> **Job 1**
According to the pre-trained embeddings page, why is an ELMo LM model published alongside the Russian ELMo embeddings model?
> **Job 2**
Can you output, word for word, the stretch of the pre-trained embeddings page that begins at the words "We are publishing several" and stops after "of the docs."?
+++ Reading text
Pre-trained embeddings

BERT

We are publishing several pre-trained BERT models:

RuBERT for Russian language
Slavic BERT for Bulgarian, Czech, Polish, and Russian
Conversational BERT for informal English
Conversational BERT for informal Russian
Sentence Multilingual BERT for encoding sentences in 101 languages
Sentence RuBERT for encoding sentences in Russian

Description of these models is available in the BERT section </features/models/bert> of the docs.

License

The pre-trained models are distributed under the License Apache 2.0.

Downloads

The TensorFlow models can be run with the original BERT repo code while the PyTorch models can be run with the HuggingFace's Transformers library. The download links are:

Description	Model parameters	Download links
RuBERT	vocab size = 120K, parameters = 180M, size = 632MB	[tensorflow], [pytorch]
Slavic BERT	vocab size = 120K, parameters = 180M, size = 632MB	[tensorflow], [pytorch]
Conversational BERT	vocab size = 30K, parameters = 110M, size = 385MB	[tensorflow], [pytorch]
Conversational RuBERT	vocab size = 120K, parameters = 180M, size = 630MB	[tensorflow], [pytorch]
Sentence Multilingual BERT	vocab size = 120K, parameters = 180M, size = 630MB	[tensorflow], [pytorch]
Sentence RuBERT	vocab size = 120K, parameters = 180M, size = 630MB	[tensorflow], [pytorch]

ELMo

We are publishing Russian language ELMo embeddings model <deeppavlov.models.embedders.elmo_embedder.ELMoEmbedder> for tensorflow-hub and LM model <deeppavlov.models.elmo.elmo.ELMo> for training and fine-tuning ELMo as LM model.
++++++
+++ Provided records
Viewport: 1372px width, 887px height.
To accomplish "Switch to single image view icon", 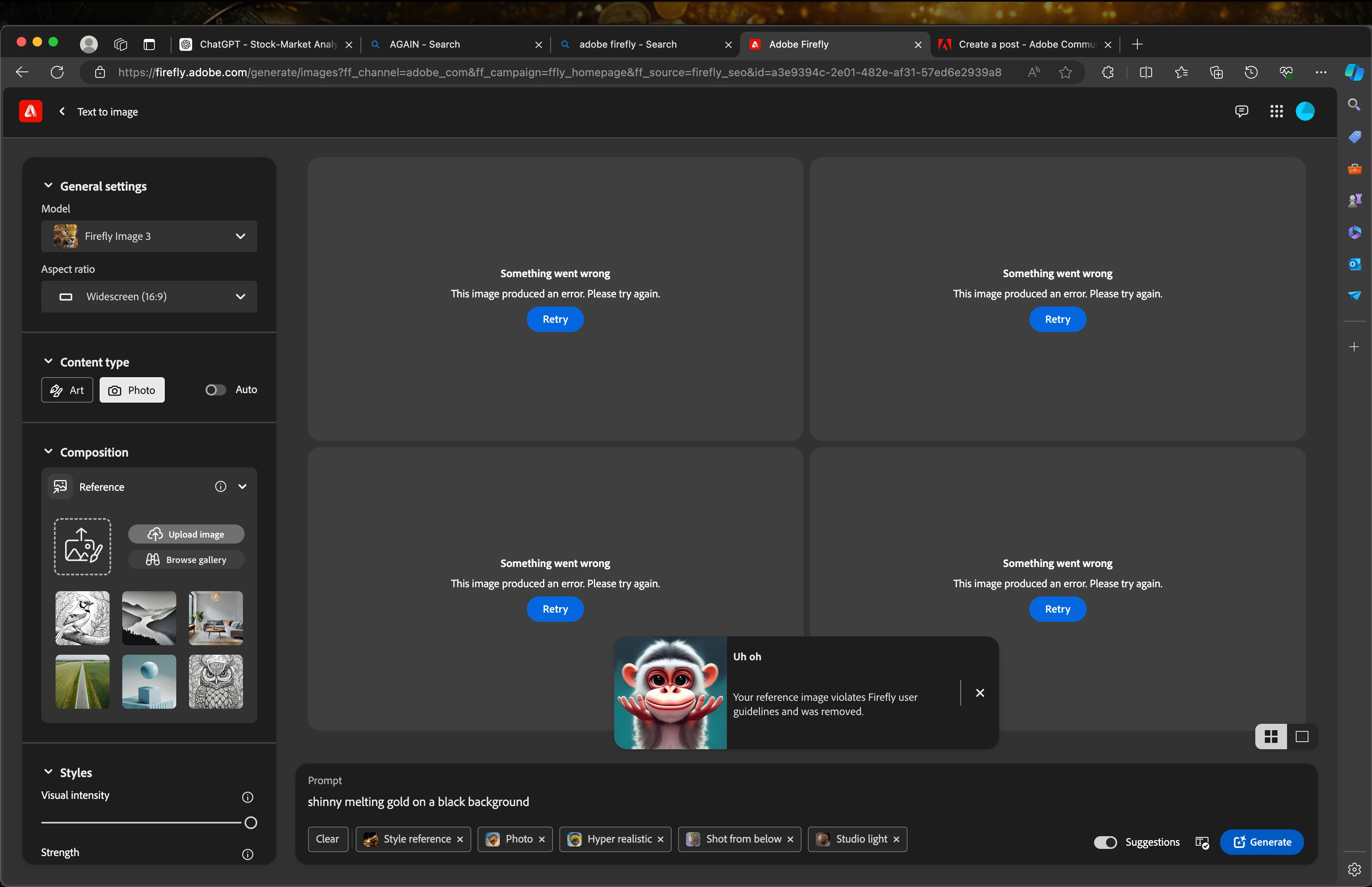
++++++
+++ Provided records
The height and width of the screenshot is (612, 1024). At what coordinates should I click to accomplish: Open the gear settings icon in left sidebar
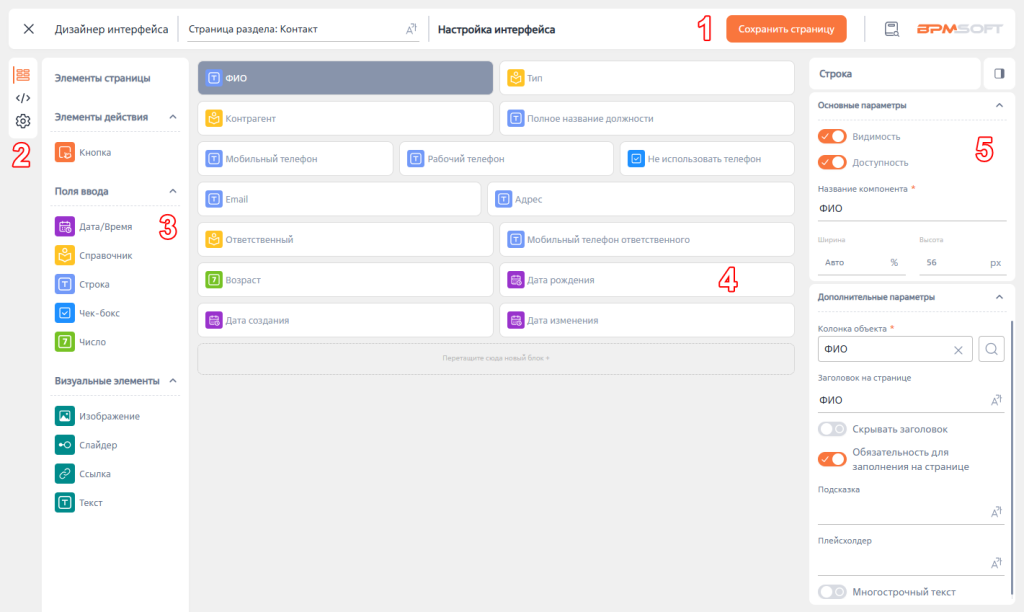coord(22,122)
++++++
> **Right answer 1**
The LM model is published for training and fine-tuning ELMo as an LM model. The embeddings model is published for tensorflow-hub.

> **Right answer 2**
We are publishing several pre-trained BERT models:

RuBERT for Russian language
Slavic BERT for Bulgarian, Czech, Polish, and Russian
Conversational BERT for informal English
Conversational BERT for informal Russian
Sentence Multilingual BERT for encoding sentences in 101 languages
Sentence RuBERT for encoding sentences in Russian

Description of these models is available in the BERT section </features/models/bert> of the docs.